Although Fabry disease is X linked and considered to affect primarily male hemizygotes, female heterozygotes may experience all the signs and symptoms of this metabolic disorder. This prospective, single-center, open-label, clinical trial was performed to evaluate the long-term response of female patients with Fabry disease to enzyme replacement therapy.Methods:
Symptomatic women (average age = 47 years) enrolled in this 4-year study were treated with agalsidase alfa (Replagal®, Shire HGT, Inc.) at a dose of 0.2 mg/kg, every other week for 4 years (N = 36). Clinical and biochemical assessments were conducted at 12-month intervals.Results:
The Mainz Severity Score Index, a measure of total disease burden, was significantly reduced after 12 months (P < 0.01) of treatment and continuously improved over 4 years.

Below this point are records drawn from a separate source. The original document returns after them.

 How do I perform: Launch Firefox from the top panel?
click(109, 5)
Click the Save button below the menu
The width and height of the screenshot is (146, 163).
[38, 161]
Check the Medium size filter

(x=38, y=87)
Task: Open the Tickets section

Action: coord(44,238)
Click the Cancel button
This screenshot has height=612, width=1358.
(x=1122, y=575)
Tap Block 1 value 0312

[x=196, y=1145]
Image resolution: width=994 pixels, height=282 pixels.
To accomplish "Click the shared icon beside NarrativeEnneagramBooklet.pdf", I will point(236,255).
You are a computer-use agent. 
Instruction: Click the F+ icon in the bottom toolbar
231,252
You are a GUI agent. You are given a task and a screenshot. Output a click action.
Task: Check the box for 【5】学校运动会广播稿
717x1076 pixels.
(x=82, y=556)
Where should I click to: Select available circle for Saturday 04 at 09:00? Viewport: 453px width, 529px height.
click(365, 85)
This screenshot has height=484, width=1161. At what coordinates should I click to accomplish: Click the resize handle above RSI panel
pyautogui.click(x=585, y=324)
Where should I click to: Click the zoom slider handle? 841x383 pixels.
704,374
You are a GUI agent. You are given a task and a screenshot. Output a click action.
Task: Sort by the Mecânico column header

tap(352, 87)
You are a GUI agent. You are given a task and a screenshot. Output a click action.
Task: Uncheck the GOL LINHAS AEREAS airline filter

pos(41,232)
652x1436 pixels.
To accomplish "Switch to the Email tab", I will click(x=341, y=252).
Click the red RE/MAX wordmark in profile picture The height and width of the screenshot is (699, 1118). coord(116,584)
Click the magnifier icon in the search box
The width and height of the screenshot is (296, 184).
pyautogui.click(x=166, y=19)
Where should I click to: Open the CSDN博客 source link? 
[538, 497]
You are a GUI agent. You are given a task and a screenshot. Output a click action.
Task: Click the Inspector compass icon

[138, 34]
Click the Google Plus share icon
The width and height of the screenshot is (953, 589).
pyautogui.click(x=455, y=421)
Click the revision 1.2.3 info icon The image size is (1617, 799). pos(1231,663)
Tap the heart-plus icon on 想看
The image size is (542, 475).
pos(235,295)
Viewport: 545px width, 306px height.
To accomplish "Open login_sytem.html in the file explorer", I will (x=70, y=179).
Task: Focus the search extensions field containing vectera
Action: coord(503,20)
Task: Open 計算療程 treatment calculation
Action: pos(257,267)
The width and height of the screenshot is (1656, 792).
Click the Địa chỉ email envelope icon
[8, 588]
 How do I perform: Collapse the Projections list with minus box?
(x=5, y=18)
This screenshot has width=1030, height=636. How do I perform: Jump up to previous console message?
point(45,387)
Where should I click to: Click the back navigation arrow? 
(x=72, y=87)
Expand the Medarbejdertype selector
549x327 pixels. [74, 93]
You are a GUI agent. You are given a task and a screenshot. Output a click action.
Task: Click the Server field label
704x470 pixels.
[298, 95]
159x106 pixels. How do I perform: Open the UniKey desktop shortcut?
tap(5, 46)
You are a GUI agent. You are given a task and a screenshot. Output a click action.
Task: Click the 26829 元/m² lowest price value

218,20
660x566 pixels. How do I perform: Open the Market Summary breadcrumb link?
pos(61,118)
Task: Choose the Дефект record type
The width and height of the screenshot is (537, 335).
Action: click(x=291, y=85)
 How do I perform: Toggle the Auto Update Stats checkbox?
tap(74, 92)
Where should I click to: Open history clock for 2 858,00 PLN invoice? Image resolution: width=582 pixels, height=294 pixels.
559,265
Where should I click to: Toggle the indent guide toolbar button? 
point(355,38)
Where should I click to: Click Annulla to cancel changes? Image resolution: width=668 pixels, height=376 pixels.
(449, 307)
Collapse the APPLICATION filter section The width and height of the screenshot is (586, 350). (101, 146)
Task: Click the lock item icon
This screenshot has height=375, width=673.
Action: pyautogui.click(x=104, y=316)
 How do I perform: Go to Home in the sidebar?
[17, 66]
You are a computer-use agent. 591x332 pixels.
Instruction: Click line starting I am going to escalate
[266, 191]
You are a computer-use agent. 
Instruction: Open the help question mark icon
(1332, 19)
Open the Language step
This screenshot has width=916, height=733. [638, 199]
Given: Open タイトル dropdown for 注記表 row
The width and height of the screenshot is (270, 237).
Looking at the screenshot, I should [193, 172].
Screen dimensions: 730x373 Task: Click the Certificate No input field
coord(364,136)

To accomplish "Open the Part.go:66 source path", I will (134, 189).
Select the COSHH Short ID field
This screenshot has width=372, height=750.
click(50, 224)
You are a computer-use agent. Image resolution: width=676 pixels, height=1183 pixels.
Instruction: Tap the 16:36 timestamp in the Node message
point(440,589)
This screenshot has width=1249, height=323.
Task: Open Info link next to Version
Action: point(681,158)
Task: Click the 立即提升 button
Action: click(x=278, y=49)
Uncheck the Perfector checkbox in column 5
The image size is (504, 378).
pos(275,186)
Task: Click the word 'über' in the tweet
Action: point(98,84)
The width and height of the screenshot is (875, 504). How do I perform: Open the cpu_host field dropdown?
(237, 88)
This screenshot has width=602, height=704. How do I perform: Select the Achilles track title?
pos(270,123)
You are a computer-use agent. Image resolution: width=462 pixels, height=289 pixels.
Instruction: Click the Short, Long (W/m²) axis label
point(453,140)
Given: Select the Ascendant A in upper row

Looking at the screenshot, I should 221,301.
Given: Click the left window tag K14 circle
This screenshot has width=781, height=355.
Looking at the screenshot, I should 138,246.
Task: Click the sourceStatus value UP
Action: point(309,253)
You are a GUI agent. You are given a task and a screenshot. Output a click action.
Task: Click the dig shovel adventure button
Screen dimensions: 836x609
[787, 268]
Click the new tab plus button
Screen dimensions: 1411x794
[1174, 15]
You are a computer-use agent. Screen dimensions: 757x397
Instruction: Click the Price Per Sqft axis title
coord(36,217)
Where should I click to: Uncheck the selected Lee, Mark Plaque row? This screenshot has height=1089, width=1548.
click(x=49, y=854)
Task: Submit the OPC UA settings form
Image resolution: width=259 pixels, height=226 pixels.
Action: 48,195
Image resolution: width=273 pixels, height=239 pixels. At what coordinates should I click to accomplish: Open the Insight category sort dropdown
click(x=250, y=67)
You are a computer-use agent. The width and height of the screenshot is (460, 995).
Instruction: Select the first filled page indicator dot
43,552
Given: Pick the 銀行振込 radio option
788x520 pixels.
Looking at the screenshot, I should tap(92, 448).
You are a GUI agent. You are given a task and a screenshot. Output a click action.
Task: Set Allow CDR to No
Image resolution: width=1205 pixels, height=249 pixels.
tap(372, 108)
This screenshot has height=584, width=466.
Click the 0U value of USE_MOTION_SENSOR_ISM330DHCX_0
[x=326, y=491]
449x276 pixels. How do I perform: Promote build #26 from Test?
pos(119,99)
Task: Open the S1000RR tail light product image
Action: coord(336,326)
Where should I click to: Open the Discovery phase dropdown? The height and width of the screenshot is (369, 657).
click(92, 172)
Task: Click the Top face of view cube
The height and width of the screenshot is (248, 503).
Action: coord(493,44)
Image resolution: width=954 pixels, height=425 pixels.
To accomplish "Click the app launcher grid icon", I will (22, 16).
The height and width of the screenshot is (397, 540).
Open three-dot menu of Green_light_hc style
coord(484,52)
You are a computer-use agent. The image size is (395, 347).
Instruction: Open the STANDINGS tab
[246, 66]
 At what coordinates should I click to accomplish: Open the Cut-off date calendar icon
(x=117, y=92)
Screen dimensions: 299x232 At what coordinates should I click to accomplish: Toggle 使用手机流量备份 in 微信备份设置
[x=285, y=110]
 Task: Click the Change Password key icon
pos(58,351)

Brief Pain Inventory “pain at its worst” score was reduced from 4.6 ± 2.9 at baseline to 3.3 ± 2.9 after 12 months (P = 0.001) and remained reduced through 4 years. Mean left-ventricular mass decreased from 89.4 ± 29.3 g/m2.7 at baseline to 66.5 ± 29.3 g/m2.7 after 12 months (P < 0.001) and remained reduced through 4 years. Average kidney function (estimated glomerular filtration rate and proteinuria) remained constant during the study. No safety issues were identified.Conclusions:
Long-term agalsidase alfa is effective and was well tolerated in women with Fabry disease.